The Court of Appeal clarified the application of both privileges in this context, reminding parties to be cautious when using previously privileged material for any purpose other than the conduct of litigation or without prejudice communications.


The Claimants ("BGC") entered into a settlement agreement with the Third Defendant, Simon Cuddihy (the "Settlement Agreement"). The First, Second and Fifth Defendants (the "Tradition Defendants") sought inspection of an unredacted copy of the Settlement Agreement (inspection of a redacted version already having been provided). BGC resisted inspection on the grounds of without prejudice privilege; alternatively on the grounds of litigation privilege.

On 12 and 18 October 2017, Mr Cuddihy attended interviews with BGC's solicitors. These interviews were conducted on an expressly "without prejudice and confidential" basis. On 16, 17 and 25 October 2017 Mr Cuddihy's solicitors sent emails to BGC's solicitors, again on a "without prejudice and confidential" basis. BGC and Mr Cuddihy subsequently entered into the Settlement Agreement, which became effective on 9 November 2017.
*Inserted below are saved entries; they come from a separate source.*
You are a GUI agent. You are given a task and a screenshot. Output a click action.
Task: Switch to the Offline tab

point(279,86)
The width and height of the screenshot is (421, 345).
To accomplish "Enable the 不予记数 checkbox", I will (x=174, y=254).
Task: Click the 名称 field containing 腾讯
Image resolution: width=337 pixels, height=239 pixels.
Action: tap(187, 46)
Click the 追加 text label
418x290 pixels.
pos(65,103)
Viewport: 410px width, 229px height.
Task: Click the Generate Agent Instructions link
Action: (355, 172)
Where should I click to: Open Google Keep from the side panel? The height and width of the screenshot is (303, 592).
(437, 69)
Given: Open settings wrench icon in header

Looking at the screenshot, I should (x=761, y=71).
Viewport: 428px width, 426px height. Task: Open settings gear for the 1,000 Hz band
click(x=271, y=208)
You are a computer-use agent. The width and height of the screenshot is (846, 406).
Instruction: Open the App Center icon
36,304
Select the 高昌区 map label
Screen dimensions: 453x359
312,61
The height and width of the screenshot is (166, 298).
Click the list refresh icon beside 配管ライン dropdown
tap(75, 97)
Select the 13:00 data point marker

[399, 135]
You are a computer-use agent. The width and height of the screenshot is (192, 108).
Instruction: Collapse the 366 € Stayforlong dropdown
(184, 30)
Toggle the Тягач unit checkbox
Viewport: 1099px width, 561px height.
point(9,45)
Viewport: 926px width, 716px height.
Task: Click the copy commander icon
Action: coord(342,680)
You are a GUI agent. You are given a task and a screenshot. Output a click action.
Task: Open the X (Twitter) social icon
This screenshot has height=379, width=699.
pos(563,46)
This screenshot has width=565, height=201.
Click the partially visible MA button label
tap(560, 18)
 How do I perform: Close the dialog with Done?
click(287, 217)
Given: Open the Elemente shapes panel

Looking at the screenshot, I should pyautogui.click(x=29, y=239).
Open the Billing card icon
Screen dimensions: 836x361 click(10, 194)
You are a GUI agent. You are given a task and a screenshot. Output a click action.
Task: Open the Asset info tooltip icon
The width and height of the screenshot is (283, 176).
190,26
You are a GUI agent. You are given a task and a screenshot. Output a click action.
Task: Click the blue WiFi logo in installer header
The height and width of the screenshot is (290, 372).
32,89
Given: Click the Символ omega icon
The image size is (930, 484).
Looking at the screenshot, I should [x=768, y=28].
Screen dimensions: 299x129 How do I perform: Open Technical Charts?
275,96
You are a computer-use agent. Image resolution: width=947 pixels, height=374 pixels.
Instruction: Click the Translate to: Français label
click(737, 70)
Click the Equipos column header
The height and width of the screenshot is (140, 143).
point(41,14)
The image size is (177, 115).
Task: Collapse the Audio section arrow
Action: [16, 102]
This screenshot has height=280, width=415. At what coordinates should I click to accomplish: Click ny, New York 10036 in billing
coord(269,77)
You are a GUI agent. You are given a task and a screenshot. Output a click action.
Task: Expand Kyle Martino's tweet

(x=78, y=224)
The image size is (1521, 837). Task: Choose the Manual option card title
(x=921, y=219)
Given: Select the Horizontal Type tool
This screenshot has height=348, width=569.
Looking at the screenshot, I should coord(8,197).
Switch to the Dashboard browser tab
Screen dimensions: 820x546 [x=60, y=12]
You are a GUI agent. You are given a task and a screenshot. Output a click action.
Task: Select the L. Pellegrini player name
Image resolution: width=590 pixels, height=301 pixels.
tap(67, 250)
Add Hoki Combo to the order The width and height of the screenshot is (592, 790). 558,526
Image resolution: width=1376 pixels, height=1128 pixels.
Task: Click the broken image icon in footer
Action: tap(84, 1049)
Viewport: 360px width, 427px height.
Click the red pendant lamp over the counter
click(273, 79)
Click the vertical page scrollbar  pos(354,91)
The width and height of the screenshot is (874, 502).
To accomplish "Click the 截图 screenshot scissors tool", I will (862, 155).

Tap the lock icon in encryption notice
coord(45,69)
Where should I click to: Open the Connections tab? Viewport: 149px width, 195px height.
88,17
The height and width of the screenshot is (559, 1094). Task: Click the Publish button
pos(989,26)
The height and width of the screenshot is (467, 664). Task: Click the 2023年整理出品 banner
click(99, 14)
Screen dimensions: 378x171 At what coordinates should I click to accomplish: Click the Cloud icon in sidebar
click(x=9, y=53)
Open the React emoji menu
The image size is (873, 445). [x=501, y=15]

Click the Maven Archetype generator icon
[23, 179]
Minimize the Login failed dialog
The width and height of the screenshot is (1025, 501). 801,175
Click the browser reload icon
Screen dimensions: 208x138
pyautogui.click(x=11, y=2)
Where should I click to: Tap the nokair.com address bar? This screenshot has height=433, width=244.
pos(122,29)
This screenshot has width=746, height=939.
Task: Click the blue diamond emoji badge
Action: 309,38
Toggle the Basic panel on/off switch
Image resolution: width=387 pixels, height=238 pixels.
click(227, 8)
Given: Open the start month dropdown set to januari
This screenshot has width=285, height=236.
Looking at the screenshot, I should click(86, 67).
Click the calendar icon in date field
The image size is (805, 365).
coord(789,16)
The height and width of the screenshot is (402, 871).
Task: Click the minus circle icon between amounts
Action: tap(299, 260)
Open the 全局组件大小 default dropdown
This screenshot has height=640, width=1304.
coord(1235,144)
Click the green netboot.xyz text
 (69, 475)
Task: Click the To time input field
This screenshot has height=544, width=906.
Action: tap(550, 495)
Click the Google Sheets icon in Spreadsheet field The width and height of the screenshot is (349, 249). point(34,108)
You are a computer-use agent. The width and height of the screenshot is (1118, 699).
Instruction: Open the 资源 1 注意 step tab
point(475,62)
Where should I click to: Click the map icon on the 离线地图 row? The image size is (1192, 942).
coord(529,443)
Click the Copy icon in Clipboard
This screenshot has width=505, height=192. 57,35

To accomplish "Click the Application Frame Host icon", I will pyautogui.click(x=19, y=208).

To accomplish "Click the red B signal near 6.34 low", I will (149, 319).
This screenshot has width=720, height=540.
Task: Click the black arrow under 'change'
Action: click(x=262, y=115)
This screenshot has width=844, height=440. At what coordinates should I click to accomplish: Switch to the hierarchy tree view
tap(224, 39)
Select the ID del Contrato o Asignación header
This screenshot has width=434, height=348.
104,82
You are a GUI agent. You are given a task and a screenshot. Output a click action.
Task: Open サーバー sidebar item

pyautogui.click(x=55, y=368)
The Settlement Agreement included, in its schedules, copies of notes of Mr Cuddihy's meetings with BGC's solicitors and copies of the emails exchanged between his and BGC's solicitors on 16 and 17 October 2017. It also made reference to the email of 25 October 2017. The Settlement Agreement also included express wording purporting to confirm that privilege had not been waived in relation to the underlying communications.

This decision by the Court of Appeal confirms the position in relation to materials incorporated into settlement agreements, clarifying that if original communications subject to without prejudice or litigation privilege are incorporated into a settlement agreement, those versions will not be privileged and as such cannot be withheld from inspection by another party.

Without prejudice privilege

As the Court of Appeal noted in BGC, written or oral communications which are made for the purpose of a genuine attempt to compromise a dispute between the parties may not generally be admitted in evidence, either in the proceedings that they are attempting to settle or otherwise, as they are covered by without prejudice privilege.

While communications as to settlement terms may well attract without prejudice privilege, the written settlement agreement resulting from those without prejudice negotiations does not. Where the settlement agreement was concluded by acceptance of a without prejudice offer, the offer itself ceases to be protected by the privilege as it forms part of the contract between the parties.3 There is a clear public policy reason for this; a party would be unable to enforce the terms of an agreement if it could not be disclosed by virtue of being subject to without prejudice privilege.

Counsel for BGC sought to argue that the communications scheduled to the Settlement Agreement were (as a matter of contractual construction) the original communications, not new communications. The Court of Appeal rejected this argument, holding that the issue was not one of contractual construction, but rather one of the purpose of the communications in question.

The Court of Appeal was, therefore, clear that the issue before it was not whether the underlying documents were subject to without prejudice privilege; it was common ground that the meeting notes and emails were privileged. The question before the Court was whether those documents as part of the Settlement Agreement (included as schedules to it and referred to therein) were subject to without prejudice privilege.

The Court of Appeal held that the Settlement Agreement and its schedules were not subject to without prejudice privilege. That the schedules included communications which were subject to without prejudice privilege in their original form was of no relevance. The Court noted that if the schedules to the Settlement Agreement could not be referred to in subsequent legal proceedings, it would be impossible for BGC to "police" the Settlement Agreement, and in particular the warranties given by Mr Cuddihy that the disclosures made in the schedules were accurate.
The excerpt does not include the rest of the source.